**Challenge**.
Copy out the listing below line for line, changing nothing.

**Provided information**.
----
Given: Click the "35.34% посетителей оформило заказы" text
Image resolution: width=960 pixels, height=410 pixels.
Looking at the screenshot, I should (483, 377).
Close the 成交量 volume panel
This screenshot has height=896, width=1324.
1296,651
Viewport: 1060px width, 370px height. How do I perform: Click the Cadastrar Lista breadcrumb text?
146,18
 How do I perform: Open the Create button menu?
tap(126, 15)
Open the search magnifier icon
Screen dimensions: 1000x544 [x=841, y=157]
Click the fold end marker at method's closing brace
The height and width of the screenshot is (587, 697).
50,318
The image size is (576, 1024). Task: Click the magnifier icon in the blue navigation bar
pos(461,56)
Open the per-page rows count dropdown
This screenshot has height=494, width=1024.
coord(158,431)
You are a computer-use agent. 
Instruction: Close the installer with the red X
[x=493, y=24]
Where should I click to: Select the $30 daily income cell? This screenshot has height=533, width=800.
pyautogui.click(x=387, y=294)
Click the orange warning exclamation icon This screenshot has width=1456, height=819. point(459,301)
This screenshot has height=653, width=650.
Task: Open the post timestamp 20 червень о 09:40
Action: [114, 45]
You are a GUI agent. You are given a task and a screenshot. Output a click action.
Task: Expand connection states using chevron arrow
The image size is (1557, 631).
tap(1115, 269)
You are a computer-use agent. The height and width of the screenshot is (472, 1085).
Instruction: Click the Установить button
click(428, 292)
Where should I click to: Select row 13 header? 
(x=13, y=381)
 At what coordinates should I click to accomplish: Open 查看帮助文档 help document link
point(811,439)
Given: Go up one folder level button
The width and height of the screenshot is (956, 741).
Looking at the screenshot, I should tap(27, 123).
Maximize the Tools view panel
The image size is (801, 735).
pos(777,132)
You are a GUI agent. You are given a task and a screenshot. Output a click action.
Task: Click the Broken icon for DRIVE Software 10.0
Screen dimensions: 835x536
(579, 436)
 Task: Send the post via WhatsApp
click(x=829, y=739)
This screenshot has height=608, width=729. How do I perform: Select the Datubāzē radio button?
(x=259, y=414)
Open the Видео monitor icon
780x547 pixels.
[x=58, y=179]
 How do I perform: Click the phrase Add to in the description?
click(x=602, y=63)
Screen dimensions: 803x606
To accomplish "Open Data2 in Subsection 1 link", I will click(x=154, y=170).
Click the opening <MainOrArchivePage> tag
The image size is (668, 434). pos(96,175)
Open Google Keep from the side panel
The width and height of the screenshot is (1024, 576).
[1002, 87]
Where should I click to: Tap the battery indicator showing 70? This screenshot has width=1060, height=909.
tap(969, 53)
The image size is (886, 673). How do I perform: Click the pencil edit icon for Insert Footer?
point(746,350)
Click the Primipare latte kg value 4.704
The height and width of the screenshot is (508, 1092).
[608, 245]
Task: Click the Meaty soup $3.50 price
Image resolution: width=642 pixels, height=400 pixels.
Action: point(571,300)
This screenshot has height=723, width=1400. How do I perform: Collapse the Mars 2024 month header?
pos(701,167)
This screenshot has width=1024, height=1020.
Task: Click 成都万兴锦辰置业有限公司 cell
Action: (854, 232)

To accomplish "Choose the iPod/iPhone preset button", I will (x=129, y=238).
----
**Exercise output**.
Given: Click the "35.34% посетителей оформило заказы" text
Image resolution: width=960 pixels, height=410 pixels.
Looking at the screenshot, I should (483, 377).
Close the 成交量 volume panel
This screenshot has height=896, width=1324.
1296,651
Viewport: 1060px width, 370px height. How do I perform: Click the Cadastrar Lista breadcrumb text?
146,18
 How do I perform: Open the Create button menu?
tap(126, 15)
Open the search magnifier icon
Screen dimensions: 1000x544 [x=841, y=157]
Click the fold end marker at method's closing brace
The height and width of the screenshot is (587, 697).
50,318
The image size is (576, 1024). Task: Click the magnifier icon in the blue navigation bar
pos(461,56)
Open the per-page rows count dropdown
This screenshot has height=494, width=1024.
coord(158,431)
You are a computer-use agent. 
Instruction: Close the installer with the red X
[x=493, y=24]
Where should I click to: Select the $30 daily income cell? This screenshot has height=533, width=800.
pyautogui.click(x=387, y=294)
Click the orange warning exclamation icon This screenshot has width=1456, height=819. point(459,301)
This screenshot has height=653, width=650.
Task: Open the post timestamp 20 червень о 09:40
Action: [114, 45]
You are a GUI agent. You are given a task and a screenshot. Output a click action.
Task: Expand connection states using chevron arrow
The image size is (1557, 631).
tap(1115, 269)
You are a computer-use agent. The height and width of the screenshot is (472, 1085).
Instruction: Click the Установить button
click(428, 292)
Where should I click to: Select row 13 header? 
(x=13, y=381)
 At what coordinates should I click to accomplish: Open 查看帮助文档 help document link
point(811,439)
Given: Go up one folder level button
The width and height of the screenshot is (956, 741).
Looking at the screenshot, I should tap(27, 123).
Maximize the Tools view panel
The image size is (801, 735).
pos(777,132)
You are a GUI agent. You are given a task and a screenshot. Output a click action.
Task: Click the Broken icon for DRIVE Software 10.0
Screen dimensions: 835x536
(579, 436)
 Task: Send the post via WhatsApp
click(x=829, y=739)
This screenshot has height=608, width=729. How do I perform: Select the Datubāzē radio button?
(x=259, y=414)
Open the Видео monitor icon
780x547 pixels.
[x=58, y=179]
 How do I perform: Click the phrase Add to in the description?
click(x=602, y=63)
Screen dimensions: 803x606
To accomplish "Open Data2 in Subsection 1 link", I will click(x=154, y=170).
Click the opening <MainOrArchivePage> tag
The image size is (668, 434). pos(96,175)
Open Google Keep from the side panel
The width and height of the screenshot is (1024, 576).
[1002, 87]
Where should I click to: Tap the battery indicator showing 70? This screenshot has width=1060, height=909.
tap(969, 53)
The image size is (886, 673). How do I perform: Click the pencil edit icon for Insert Footer?
point(746,350)
Click the Primipare latte kg value 4.704
The height and width of the screenshot is (508, 1092).
[608, 245]
Task: Click the Meaty soup $3.50 price
Image resolution: width=642 pixels, height=400 pixels.
Action: point(571,300)
This screenshot has height=723, width=1400. How do I perform: Collapse the Mars 2024 month header?
pos(701,167)
This screenshot has width=1024, height=1020.
Task: Click 成都万兴锦辰置业有限公司 cell
Action: (854, 232)

To accomplish "Choose the iPod/iPhone preset button", I will (x=129, y=238).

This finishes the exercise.